Provided entries -
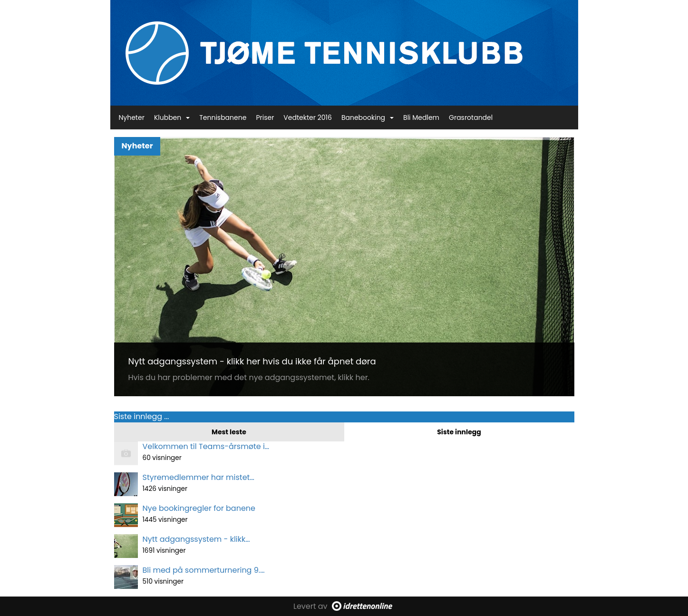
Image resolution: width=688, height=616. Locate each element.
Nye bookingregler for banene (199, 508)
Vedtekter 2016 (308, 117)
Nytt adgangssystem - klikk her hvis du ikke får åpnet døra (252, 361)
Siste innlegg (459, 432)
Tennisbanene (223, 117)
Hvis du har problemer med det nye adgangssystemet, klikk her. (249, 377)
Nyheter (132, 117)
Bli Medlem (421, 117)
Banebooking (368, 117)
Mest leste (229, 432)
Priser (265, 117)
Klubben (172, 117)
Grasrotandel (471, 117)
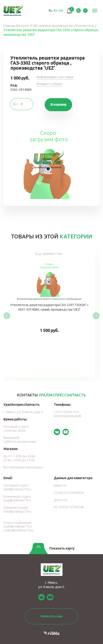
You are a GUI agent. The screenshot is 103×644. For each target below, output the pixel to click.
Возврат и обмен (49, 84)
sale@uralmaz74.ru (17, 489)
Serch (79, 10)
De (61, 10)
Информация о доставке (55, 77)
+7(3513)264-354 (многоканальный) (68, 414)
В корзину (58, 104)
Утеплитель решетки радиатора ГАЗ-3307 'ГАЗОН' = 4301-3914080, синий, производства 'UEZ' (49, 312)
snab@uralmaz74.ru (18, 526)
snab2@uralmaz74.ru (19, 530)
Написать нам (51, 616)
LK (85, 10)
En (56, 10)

Set problem - Copy each line of the listing above that contains the string "klikk".

Answer in full -
Nytt adgangssystem - klikk her hvis du ikke får åpnet døra (252, 361)
Hvis du har problemer med det nye adgangssystemet, klikk her. (249, 377)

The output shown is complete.